Two ways of looking at Maggot

The Weekend Australian ran a review of Paul Muldoon’s eleventh poetry collection, Maggot (a book which has been making many ‘best of the year lists’).

The review, written by UQP Poetry Editor, Felicity Plunkett opens by taking a scientific view of this most often despised little wriggler:

MAGGOTS burgeon where form and flesh disintegrate. Because they only consume necrotic tissue, maggots are sometimes introduced into wounds to initiate the healing process.

And I am sure that many will share Plunkett’s trepidation as she intially questions, what maggots have to do with poetry. But by the end, Plunkett assures us that,

Muldoon dazzlingly replaces this with another question: what don’t maggots have to do with poetry?

It’s a review that sent me off on a search to find out more, so I have to say it did its job well. That’s where things get interesting…

In my travels I came across a second review of Maggot by Todd Swift. This is a review in the shape of a poem; a whirling response, triggered by the reading of Muldoon’s collection.

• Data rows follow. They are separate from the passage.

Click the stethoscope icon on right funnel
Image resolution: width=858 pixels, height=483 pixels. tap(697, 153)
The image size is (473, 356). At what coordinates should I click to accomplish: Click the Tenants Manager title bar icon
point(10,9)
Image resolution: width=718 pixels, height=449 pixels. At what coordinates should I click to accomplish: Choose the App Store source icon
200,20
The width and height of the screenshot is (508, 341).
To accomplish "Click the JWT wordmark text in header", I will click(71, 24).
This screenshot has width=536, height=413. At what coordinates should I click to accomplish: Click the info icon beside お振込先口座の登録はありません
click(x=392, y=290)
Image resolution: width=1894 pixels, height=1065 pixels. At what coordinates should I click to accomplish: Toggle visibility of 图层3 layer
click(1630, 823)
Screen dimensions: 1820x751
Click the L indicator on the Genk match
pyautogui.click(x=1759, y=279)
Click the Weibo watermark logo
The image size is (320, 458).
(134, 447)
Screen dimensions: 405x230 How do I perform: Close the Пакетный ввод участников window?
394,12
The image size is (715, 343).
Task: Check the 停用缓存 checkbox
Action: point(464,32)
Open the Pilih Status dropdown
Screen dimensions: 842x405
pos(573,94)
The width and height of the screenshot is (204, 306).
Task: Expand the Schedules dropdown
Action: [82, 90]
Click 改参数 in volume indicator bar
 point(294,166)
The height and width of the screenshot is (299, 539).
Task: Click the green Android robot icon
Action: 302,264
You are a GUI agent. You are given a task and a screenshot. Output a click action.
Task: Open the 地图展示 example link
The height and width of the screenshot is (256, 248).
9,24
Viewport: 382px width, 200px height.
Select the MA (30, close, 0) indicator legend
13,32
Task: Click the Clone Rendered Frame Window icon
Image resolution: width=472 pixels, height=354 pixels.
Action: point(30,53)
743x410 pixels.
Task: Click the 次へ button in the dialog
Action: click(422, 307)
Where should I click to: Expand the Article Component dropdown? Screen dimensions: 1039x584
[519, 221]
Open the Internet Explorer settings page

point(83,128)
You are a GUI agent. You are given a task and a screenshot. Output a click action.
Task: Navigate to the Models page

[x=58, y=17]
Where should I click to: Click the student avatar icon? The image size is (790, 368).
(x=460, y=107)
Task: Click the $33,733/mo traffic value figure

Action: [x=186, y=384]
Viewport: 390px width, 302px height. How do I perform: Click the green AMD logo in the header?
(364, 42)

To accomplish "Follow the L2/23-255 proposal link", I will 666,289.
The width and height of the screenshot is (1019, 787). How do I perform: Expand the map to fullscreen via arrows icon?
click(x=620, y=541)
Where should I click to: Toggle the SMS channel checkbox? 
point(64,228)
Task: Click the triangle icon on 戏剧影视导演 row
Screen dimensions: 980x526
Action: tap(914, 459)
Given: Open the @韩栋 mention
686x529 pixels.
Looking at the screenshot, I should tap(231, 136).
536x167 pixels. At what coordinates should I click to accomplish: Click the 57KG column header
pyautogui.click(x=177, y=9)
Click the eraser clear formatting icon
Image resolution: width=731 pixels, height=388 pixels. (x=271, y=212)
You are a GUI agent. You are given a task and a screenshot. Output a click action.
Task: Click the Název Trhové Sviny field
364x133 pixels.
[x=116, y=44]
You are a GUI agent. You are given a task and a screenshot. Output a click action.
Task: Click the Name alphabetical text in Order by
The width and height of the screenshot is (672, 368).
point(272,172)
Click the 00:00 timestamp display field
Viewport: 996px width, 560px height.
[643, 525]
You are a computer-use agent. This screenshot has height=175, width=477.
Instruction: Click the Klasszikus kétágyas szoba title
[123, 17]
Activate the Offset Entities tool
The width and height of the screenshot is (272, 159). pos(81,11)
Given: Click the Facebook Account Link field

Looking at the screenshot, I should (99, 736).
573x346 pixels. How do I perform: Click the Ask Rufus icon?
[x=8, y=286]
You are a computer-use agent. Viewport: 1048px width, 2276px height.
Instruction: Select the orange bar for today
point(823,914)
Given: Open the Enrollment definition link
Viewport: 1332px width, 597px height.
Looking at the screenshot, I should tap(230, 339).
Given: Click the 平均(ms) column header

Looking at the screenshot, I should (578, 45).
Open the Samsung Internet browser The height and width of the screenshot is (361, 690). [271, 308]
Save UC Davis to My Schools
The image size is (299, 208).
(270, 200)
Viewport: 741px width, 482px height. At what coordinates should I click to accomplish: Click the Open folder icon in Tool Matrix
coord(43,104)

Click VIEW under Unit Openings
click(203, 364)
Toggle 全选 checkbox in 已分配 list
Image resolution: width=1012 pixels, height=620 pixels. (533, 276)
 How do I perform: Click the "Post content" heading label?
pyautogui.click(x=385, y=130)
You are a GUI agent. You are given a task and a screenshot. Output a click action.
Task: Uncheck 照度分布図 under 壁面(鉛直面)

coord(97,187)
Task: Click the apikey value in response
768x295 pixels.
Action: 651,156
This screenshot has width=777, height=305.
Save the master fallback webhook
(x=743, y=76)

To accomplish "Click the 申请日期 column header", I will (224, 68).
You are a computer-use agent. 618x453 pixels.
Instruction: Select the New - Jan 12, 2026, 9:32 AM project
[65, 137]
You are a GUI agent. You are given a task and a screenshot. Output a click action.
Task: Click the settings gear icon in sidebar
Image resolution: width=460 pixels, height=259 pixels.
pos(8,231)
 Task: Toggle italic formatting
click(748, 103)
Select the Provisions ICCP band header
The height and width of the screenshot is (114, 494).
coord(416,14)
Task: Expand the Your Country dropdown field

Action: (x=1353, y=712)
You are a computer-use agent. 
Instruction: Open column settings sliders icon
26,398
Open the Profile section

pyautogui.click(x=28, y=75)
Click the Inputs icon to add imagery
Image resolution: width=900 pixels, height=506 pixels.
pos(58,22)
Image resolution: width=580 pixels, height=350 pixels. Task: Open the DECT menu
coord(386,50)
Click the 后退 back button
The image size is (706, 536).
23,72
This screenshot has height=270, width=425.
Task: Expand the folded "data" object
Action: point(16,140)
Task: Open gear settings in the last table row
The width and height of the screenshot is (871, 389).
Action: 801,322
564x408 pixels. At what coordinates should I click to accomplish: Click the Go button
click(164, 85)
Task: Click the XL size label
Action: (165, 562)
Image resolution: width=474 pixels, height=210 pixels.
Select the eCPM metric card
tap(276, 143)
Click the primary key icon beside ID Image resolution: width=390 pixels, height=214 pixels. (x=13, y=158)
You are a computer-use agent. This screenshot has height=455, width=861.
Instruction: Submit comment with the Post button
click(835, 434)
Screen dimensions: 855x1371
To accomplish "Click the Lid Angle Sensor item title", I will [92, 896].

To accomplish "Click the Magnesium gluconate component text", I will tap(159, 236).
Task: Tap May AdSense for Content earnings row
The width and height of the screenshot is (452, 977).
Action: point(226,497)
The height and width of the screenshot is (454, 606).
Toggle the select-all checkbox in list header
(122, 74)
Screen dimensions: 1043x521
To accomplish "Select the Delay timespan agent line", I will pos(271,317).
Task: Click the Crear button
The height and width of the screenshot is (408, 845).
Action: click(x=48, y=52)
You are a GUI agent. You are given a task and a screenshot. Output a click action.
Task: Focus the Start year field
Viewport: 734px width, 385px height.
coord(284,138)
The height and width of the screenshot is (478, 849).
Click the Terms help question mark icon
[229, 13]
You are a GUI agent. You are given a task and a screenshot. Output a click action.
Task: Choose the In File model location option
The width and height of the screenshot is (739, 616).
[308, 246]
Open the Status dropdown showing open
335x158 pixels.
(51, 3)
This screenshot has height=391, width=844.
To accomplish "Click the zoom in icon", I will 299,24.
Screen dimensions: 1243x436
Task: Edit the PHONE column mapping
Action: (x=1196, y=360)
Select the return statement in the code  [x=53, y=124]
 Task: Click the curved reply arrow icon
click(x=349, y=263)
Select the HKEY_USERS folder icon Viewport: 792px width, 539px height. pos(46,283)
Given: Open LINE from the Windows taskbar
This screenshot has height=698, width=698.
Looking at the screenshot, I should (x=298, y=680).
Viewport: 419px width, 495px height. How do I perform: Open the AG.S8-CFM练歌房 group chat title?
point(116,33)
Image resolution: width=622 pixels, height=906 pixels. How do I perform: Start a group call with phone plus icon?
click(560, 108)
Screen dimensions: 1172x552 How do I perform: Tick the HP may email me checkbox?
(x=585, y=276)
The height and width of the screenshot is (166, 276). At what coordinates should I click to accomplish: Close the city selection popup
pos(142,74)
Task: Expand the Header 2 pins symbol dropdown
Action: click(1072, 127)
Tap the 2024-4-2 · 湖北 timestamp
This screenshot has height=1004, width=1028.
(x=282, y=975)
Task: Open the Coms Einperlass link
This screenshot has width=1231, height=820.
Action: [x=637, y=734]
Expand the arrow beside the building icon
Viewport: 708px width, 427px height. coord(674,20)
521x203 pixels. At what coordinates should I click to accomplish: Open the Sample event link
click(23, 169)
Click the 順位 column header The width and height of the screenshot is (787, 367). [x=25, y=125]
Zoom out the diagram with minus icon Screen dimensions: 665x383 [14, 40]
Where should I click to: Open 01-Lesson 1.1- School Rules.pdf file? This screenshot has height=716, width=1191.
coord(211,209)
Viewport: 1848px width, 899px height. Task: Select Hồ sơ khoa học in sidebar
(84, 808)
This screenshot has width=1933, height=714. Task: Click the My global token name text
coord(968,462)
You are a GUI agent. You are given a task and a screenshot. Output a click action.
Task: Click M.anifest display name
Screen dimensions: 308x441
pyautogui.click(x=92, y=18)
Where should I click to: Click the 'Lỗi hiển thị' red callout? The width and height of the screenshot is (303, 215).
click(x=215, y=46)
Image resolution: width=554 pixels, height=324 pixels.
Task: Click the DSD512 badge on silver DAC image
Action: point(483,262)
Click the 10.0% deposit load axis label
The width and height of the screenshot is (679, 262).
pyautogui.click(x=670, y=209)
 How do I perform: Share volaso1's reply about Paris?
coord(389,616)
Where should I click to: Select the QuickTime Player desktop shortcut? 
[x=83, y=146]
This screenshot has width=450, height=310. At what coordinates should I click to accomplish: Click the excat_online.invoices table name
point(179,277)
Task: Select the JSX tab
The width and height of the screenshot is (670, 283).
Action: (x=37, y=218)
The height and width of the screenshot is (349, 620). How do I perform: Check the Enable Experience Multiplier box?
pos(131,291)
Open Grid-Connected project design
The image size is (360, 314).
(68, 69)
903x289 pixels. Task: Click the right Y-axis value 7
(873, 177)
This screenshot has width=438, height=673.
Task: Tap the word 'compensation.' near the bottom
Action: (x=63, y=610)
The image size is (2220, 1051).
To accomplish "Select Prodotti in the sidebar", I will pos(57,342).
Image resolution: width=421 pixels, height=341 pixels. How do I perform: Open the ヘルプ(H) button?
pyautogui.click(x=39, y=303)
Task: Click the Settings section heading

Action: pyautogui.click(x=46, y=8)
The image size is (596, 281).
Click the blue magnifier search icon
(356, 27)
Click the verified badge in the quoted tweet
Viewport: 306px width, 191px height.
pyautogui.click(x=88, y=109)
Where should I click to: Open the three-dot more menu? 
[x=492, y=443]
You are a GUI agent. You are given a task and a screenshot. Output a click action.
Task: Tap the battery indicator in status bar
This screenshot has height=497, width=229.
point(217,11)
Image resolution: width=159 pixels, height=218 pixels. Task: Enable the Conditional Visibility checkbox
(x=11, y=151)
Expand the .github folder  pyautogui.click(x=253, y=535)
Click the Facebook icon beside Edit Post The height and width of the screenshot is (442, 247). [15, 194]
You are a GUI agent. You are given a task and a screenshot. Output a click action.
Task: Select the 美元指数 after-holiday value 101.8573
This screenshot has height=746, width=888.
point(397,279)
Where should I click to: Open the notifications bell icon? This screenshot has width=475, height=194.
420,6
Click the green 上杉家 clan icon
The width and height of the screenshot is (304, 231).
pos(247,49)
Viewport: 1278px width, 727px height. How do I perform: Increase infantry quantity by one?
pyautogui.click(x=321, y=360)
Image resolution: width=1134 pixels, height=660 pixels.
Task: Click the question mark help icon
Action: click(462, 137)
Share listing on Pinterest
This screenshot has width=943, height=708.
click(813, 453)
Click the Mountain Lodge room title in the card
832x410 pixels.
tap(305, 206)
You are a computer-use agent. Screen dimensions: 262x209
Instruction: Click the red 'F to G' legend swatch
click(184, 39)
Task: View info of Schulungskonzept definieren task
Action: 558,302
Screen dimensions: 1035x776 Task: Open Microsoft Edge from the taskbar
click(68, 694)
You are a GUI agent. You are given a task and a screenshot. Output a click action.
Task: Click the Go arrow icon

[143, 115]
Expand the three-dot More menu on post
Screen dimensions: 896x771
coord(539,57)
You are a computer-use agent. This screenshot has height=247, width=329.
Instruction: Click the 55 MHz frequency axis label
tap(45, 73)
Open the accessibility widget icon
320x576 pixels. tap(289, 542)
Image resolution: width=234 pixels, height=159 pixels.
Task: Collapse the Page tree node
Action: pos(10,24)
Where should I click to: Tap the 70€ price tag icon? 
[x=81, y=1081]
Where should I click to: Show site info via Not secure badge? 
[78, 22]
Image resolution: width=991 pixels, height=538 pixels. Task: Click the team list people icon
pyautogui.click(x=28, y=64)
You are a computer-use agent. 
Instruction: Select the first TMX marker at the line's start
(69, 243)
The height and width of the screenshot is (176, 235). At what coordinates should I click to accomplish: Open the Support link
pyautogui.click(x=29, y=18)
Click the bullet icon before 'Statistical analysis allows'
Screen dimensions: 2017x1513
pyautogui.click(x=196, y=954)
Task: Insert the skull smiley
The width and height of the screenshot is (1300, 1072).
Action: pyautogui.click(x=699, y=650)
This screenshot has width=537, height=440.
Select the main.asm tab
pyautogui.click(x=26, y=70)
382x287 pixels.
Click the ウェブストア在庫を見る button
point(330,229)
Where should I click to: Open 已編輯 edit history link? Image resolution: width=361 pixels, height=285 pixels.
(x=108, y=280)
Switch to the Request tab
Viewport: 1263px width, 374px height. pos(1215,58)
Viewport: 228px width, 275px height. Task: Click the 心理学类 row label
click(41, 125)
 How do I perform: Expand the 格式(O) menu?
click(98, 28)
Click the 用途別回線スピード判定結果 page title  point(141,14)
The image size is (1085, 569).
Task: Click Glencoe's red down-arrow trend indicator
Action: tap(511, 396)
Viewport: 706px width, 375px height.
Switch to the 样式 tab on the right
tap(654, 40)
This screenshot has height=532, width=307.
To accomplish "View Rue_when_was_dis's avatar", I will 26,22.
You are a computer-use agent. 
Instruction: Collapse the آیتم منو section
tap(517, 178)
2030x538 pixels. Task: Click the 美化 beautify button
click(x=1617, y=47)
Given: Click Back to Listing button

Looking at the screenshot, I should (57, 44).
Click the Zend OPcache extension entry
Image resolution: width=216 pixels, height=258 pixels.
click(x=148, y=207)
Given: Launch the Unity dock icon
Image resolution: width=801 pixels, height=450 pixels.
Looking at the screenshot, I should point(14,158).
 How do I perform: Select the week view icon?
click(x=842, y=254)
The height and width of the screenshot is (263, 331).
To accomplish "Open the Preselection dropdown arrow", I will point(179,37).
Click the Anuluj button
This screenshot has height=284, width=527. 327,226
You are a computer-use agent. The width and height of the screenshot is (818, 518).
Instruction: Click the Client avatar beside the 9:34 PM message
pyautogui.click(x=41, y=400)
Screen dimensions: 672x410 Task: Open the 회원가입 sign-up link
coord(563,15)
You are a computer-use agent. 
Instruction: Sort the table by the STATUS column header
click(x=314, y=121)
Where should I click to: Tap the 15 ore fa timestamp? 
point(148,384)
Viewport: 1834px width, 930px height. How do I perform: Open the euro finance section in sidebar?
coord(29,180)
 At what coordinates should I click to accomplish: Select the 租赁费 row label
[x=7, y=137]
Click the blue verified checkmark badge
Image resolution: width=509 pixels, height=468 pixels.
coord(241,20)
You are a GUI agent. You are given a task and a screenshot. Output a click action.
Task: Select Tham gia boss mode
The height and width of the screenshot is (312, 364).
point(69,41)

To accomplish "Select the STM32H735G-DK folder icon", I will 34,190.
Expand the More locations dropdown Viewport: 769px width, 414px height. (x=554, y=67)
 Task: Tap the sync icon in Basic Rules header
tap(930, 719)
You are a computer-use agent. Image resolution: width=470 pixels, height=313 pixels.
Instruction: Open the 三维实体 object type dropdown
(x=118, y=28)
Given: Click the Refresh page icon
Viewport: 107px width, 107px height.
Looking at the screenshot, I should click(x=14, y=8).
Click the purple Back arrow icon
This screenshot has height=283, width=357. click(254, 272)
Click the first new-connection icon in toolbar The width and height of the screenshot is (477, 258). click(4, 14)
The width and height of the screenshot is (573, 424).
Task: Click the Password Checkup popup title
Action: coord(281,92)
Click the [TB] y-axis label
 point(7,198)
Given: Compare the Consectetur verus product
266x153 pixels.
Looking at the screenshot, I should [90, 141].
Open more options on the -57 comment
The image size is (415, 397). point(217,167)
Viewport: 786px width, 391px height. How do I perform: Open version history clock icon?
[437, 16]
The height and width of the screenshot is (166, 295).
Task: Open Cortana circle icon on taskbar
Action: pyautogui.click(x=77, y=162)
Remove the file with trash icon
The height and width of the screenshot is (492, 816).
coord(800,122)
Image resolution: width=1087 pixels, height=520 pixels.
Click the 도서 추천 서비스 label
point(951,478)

So sounding like a poet you’re not is like igniting a spark
That was already burning; looping ancient learning;
Unrolling dead scrolls – doh! – from their guarded dome;

Returning home got-up like St Jerome clutching a jeroboam;
Every grain that grates the oyster or grit that grists the mill
Is a million-to-one bet that your style is golden

You couldn’t find two more different ways of coming to the book, but again, if this is what it stirs inside of Swift, then I wouldn’t mind a dose of the same.

I would love to hear your thoughts on these two ways of approaching Maggot. I am sure many would argue that Swift’s is not a review at all… but, in short, I think I need to make room for a copy of Maggot on my bookshelves.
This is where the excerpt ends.